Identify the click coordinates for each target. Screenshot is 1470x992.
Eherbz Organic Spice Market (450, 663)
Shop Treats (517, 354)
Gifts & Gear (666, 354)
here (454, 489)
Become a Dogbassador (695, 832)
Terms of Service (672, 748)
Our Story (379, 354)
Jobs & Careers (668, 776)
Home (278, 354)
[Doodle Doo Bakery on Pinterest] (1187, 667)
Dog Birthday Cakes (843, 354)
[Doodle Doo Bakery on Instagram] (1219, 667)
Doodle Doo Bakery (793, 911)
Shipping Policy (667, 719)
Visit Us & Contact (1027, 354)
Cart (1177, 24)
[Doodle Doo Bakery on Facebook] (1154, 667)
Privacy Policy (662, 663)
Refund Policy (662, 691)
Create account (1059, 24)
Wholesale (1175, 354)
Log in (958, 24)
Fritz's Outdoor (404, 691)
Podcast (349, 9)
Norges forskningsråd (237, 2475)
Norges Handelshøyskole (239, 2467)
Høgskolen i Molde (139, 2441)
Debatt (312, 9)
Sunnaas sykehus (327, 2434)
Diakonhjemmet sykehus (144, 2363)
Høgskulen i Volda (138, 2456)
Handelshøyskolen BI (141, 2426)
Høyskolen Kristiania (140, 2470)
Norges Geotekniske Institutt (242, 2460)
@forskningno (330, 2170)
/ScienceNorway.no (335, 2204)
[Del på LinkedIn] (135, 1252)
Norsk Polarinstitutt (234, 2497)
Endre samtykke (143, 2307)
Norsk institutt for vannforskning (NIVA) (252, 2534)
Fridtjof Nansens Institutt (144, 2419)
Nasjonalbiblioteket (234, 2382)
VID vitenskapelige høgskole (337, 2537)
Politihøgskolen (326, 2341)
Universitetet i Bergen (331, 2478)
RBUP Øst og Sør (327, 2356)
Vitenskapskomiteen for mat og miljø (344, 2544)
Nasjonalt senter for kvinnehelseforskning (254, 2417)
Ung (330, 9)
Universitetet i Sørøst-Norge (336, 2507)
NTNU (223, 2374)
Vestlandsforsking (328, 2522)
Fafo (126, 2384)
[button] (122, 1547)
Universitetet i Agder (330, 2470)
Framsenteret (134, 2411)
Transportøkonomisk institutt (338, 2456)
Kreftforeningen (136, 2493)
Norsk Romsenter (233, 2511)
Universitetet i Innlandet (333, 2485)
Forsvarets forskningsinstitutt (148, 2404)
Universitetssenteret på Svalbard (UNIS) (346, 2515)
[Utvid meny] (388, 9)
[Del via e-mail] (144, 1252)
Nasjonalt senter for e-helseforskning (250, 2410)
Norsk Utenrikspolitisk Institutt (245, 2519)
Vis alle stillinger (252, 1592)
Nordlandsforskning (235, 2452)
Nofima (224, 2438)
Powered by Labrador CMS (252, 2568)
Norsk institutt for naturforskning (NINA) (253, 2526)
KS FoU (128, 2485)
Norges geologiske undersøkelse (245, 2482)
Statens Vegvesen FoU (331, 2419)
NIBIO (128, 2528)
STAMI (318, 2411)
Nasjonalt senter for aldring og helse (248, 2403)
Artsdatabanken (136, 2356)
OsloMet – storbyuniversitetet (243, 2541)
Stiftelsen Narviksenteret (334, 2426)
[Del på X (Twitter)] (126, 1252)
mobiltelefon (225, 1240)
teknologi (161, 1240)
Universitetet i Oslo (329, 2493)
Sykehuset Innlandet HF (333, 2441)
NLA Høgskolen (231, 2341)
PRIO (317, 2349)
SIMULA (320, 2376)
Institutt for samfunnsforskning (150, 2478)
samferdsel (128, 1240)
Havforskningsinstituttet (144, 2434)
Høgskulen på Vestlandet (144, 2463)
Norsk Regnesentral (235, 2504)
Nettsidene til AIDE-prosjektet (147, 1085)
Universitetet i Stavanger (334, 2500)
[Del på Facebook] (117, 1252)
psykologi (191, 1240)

*What is being asked*
Copy out the entire listing again, word for word.

*Solution to the exercise*
Identify the click coordinates for each target. Screenshot is 1470x992.
Eherbz Organic Spice Market (450, 663)
Shop Treats (517, 354)
Gifts & Gear (666, 354)
here (454, 489)
Become a Dogbassador (695, 832)
Terms of Service (672, 748)
Our Story (379, 354)
Jobs & Careers (668, 776)
Home (278, 354)
[Doodle Doo Bakery on Pinterest] (1187, 667)
Dog Birthday Cakes (843, 354)
[Doodle Doo Bakery on Instagram] (1219, 667)
Doodle Doo Bakery (793, 911)
Shipping Policy (667, 719)
Visit Us & Contact (1027, 354)
Cart (1177, 24)
[Doodle Doo Bakery on Facebook] (1154, 667)
Privacy Policy (662, 663)
Refund Policy (662, 691)
Create account (1059, 24)
Wholesale (1175, 354)
Log in (958, 24)
Fritz's Outdoor (404, 691)
Podcast (349, 9)
Norges forskningsråd (237, 2475)
Norges Handelshøyskole (239, 2467)
Høgskolen i Molde (139, 2441)
Debatt (312, 9)
Sunnaas sykehus (327, 2434)
Diakonhjemmet sykehus (144, 2363)
Høgskulen i Volda (138, 2456)
Handelshøyskolen BI (141, 2426)
Høyskolen Kristiania (140, 2470)
Norges Geotekniske Institutt (242, 2460)
@forskningno (330, 2170)
/ScienceNorway.no (335, 2204)
[Del på LinkedIn] (135, 1252)
Norsk Polarinstitutt (234, 2497)
Endre samtykke (143, 2307)
Norsk institutt for vannforskning (NIVA) (252, 2534)
Fridtjof Nansens Institutt (144, 2419)
Nasjonalbiblioteket (234, 2382)
VID vitenskapelige høgskole (337, 2537)
Politihøgskolen (326, 2341)
Universitetet i Bergen (331, 2478)
RBUP Øst og Sør (327, 2356)
Vitenskapskomiteen for mat og miljø (344, 2544)
Nasjonalt senter for kvinnehelseforskning (254, 2417)
Ung (330, 9)
Universitetet i Sørøst-Norge (336, 2507)
NTNU (223, 2374)
Vestlandsforsking (328, 2522)
Fafo (126, 2384)
[button] (122, 1547)
Universitetet i Agder (330, 2470)
Framsenteret (134, 2411)
Transportøkonomisk institutt (338, 2456)
Kreftforeningen (136, 2493)
Norsk Romsenter (233, 2511)
Universitetet i Innlandet (333, 2485)
Forsvarets forskningsinstitutt (148, 2404)
Universitetssenteret på Svalbard (UNIS) (346, 2515)
[Utvid meny] (388, 9)
[Del via e-mail] (144, 1252)
Nasjonalt senter for e-helseforskning (250, 2410)
Norsk Utenrikspolitisk Institutt (245, 2519)
Vis alle stillinger (252, 1592)
Nordlandsforskning (235, 2452)
Nofima (224, 2438)
Powered by Labrador CMS (252, 2568)
Norsk institutt for naturforskning (NINA) (253, 2526)
KS FoU (128, 2485)
Norges geologiske undersøkelse (245, 2482)
Statens Vegvesen FoU (331, 2419)
NIBIO (128, 2528)
STAMI (318, 2411)
Nasjonalt senter for aldring og helse (248, 2403)
Artsdatabanken (136, 2356)
OsloMet – storbyuniversitetet (243, 2541)
Stiftelsen Narviksenteret (334, 2426)
[Del på X (Twitter)] (126, 1252)
mobiltelefon (225, 1240)
teknologi (161, 1240)
Universitetet i Oslo (329, 2493)
Sykehuset Innlandet HF (333, 2441)
NLA Høgskolen (231, 2341)
PRIO (317, 2349)
SIMULA (320, 2376)
Institutt for samfunnsforskning (150, 2478)
samferdsel (128, 1240)
Havforskningsinstituttet (144, 2434)
Høgskulen på Vestlandet (144, 2463)
Norsk Regnesentral (235, 2504)
Nettsidene til AIDE-prosjektet (147, 1085)
Universitetet i Stavanger (334, 2500)
[Del på Facebook] (117, 1252)
psykologi (191, 1240)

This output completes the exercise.